Lana Zakocela (born 1985) is a Latvian former fashion model based in Los Angeles.

==Career==
Zakocela was born in Daugavpils, Latvia. At the age of 16, she moved to England. She studied in Chatham Grammar School.

Zakocela used to be a model and previously appeared in some advertising for Garnier, Dior, Clarins, Lancaster, and Thierry Mugler, Lancôme, Cartier, and Graff. She appeared in a supplemental piece about parties in Vogue Taiwan in 2013.

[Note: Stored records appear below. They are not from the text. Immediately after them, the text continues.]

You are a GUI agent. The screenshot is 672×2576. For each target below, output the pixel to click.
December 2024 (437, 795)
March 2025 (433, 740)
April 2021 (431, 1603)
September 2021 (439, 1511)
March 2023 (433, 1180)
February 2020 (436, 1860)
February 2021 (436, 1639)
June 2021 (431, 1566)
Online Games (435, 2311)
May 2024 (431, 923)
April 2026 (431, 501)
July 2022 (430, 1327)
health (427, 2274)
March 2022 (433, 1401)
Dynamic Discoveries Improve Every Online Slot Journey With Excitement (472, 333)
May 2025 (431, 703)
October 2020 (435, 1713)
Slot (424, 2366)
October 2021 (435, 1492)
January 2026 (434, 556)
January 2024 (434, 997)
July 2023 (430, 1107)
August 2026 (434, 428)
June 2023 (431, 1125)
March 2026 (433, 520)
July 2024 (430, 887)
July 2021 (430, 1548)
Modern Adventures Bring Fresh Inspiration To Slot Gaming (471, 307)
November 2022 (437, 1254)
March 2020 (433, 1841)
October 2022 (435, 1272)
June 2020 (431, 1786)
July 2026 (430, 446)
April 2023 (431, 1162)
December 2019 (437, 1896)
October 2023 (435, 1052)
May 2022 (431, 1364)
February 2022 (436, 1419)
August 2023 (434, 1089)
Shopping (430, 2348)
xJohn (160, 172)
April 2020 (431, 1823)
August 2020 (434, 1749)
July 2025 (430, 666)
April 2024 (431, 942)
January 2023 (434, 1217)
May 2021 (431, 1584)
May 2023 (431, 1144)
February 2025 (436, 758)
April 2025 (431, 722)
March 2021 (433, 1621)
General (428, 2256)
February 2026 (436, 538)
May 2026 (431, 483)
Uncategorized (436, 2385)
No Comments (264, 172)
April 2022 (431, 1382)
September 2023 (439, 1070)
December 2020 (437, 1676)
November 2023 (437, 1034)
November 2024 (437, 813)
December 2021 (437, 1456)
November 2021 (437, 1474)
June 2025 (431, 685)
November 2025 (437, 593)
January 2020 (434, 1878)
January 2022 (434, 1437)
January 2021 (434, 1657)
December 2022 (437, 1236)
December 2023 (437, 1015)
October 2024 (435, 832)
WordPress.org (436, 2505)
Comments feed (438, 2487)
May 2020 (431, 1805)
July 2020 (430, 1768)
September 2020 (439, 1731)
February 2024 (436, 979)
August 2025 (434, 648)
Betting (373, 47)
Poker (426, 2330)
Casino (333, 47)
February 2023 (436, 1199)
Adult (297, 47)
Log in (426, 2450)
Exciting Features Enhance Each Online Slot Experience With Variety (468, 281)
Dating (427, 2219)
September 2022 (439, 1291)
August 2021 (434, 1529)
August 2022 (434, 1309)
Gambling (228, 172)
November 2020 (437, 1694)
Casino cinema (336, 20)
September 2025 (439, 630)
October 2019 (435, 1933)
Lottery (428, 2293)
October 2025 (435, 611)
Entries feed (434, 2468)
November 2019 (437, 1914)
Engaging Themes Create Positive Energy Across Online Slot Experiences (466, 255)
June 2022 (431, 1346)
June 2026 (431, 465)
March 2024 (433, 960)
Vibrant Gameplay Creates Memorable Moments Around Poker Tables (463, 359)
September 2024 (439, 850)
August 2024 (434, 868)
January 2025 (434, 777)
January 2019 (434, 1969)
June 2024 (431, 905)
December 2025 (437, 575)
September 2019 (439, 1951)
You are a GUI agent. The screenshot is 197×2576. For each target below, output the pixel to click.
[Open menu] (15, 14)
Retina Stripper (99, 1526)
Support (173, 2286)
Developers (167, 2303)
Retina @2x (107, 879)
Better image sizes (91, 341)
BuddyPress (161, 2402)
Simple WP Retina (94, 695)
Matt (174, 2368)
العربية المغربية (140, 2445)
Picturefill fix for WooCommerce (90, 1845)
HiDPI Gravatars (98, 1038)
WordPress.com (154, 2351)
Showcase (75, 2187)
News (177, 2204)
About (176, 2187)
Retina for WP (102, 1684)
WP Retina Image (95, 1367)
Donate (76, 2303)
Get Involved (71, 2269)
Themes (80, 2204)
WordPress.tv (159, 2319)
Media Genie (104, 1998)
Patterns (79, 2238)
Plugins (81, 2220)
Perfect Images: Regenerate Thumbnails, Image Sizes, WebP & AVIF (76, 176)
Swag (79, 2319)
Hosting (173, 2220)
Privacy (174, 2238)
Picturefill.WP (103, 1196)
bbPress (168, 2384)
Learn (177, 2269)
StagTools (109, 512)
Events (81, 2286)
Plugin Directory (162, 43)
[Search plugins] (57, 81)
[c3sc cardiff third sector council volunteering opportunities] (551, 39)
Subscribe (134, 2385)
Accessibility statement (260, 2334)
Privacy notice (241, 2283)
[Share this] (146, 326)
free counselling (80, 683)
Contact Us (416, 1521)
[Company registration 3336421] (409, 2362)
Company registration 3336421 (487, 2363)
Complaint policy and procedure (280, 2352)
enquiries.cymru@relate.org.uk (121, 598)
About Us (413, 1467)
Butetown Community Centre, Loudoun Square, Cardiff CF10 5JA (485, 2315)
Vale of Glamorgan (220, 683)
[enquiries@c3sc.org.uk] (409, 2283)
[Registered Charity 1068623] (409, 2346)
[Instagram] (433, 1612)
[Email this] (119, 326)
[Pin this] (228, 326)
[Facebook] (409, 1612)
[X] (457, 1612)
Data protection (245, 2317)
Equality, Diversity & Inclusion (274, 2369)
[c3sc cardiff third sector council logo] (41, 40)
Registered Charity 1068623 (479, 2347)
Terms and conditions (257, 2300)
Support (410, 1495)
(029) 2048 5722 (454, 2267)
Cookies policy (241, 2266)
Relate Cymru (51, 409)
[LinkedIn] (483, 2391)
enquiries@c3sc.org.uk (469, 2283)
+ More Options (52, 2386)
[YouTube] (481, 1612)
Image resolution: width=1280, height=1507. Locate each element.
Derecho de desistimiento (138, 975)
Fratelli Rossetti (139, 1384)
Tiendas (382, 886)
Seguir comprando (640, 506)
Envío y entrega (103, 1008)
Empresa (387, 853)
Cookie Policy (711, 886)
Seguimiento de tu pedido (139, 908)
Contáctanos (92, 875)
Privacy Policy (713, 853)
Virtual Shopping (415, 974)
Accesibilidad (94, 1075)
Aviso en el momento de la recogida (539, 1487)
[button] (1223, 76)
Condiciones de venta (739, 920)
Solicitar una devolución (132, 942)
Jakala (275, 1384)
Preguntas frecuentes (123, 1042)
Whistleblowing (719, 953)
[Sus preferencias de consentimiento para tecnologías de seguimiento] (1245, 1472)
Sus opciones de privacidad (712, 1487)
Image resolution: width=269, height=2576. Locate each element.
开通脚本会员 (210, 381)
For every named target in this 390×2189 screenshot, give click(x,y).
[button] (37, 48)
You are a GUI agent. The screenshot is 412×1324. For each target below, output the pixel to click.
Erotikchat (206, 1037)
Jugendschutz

Zakocela was featured in 2015 for a Spanish advert for Antonio Banderas' fragrance "Queen of Seduction". She was Maxims May 2017 cover girl.

==Notable covers==

- Bulgaria Elle (2017)
- Grazia Spain (2013)
- BIBA (2012)
- En Vie (2011)
- Monsoon (2011)
- Votre Beauté France (2009)
- Maxim (2017)

==Personal life==
In 2015, Zakocela, married entrepreneur and diplomat Justin Etzin in a lavish wedding in Seychelles. Etzin filed for an uncontested divorce due to Zakocela Infidelity in February 2017, but Zakocela contested, wanting a large financial settlement. The couple are still married and negotiating a divorce settlement.